The personal consequence of this job is that you put your real life on hold. You hope that the world you leave behind will suspend itself in your absence, but you learn soon enough that life does not wait for you to come home. My grandmother is not well. There is a good chance she will pass away before this tour ends. Her condition was the one thing that gave me pause when I was offered this job. Relationships, family, and friends take a back seat to the hectic pace of grinding out show after show. Today, after speaking with my mother about Gran’s condition, I walked out of the kitchen into the jammed hallways. Excited fans elbowed their way to beer and merchandise stands. The heat from a sold-out crowd created humid dew on the concrete walls. As I pushed through the mayhem and noise, all I could think about was my grandmother sitting quietly at home. In the last few months she has remained in her chair, curtains drawn to the sunlight, humbled by her inability to care for herself. The woman who watched over her family so diligently—who nursed her children through polio and broken hearts—can no longer use the bathroom alone. Early last week my aunt entered my grandmother’s room and found her sitting in bed speaking to my grandfather, her husband of 60 years who had passed away last year. Now she is silent. The doctors suspect that another stroke has muted her speech. She is in transition, breaking slowly away from the loving family that surrounds her. And I am here, galled suddenly by the vile excess that surrounds me.

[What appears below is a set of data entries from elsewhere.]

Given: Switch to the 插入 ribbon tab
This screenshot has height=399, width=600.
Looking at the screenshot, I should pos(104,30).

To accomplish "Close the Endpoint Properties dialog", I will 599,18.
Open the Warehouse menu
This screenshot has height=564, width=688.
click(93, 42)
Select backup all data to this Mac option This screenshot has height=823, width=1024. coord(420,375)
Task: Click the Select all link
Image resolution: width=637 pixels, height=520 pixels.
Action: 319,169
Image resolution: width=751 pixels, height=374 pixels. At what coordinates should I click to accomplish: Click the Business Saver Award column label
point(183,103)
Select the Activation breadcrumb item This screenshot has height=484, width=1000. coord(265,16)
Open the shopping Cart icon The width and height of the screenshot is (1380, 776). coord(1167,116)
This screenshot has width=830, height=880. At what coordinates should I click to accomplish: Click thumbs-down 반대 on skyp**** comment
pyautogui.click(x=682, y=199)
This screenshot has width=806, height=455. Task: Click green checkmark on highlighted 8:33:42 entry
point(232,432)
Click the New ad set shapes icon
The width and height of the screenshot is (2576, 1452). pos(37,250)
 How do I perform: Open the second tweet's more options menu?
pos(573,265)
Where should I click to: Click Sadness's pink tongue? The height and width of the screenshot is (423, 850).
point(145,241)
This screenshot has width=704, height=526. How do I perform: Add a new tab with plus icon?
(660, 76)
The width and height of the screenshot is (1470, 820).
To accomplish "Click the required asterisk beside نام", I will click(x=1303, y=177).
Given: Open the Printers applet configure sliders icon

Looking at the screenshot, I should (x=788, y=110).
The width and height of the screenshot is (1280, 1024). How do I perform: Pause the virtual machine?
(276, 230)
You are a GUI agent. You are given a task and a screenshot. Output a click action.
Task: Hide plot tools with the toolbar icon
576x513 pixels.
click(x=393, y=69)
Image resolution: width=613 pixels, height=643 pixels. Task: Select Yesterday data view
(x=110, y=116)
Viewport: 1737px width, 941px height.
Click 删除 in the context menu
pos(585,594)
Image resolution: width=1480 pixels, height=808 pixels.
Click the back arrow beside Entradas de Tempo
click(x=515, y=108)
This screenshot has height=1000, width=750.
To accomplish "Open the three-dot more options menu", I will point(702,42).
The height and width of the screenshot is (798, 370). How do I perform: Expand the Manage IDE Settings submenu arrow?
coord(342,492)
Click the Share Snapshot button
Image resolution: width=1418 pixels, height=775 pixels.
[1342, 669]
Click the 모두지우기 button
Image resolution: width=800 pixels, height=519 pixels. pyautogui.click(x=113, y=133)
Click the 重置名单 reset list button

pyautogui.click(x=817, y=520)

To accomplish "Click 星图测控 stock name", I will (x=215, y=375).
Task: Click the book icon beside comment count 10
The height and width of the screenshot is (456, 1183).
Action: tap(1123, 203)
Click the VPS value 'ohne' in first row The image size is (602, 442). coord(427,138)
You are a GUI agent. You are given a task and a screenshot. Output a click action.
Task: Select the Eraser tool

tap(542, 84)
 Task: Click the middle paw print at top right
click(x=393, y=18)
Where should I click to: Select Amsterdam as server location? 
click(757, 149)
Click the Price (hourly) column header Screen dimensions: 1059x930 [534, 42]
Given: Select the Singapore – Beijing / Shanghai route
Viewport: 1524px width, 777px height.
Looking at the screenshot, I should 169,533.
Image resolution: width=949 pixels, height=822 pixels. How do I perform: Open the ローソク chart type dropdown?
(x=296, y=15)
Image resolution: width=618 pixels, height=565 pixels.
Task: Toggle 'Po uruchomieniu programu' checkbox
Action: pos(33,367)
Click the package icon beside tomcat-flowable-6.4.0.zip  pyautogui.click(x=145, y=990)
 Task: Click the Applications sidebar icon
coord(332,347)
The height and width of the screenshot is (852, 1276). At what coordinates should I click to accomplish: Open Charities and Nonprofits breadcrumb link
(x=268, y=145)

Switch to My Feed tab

Earlier this morning I found one of the truck drivers sitting quietly in a corner of the dining room, nursing a cup of coffee. He looked broken. He has been on the road for most of the last 10 years. Last night his 4-year old-son asked, “Dad, when are you coming home to visit?” It tore him apart. “My son is growing up without me,” he told me. “He thinks I’m a visitor who passes through. And you know what? I am.”

For others the road is an escape. They welcome the chance to pick up and go, to leave unresolved those issues that make life so complicated. As my father so succinctly says, life is messy. Many of the roadies out here choose to leave the mess behind. When the monotony of daily life becomes oppressive, they hit the road and suspend reality for a little while. They reinvent themselves with each new journey, making new friends on every tour. The pace of the work leaves little time to cultivate long-term relationships. Late at night after the bus starts rolling to the next city, conversations frequently turn to those commitments back home. Some nights I like the closure of watching the bus pull away from the gig. Tonight I sat in the front seat with the bus driver and Rooster, the one who cracked his head open yesterday. Rooster talked about a relationship that was in the process of ending badly. The arena slowly shrank away in the reflection of the bus’s large mirrors. The rock and sway of the bus made us groggy. “Sometimes life looks better from the rearview mirror,” Rooster said before heading off to his bunk. “At least you know what you’re leaving behind.”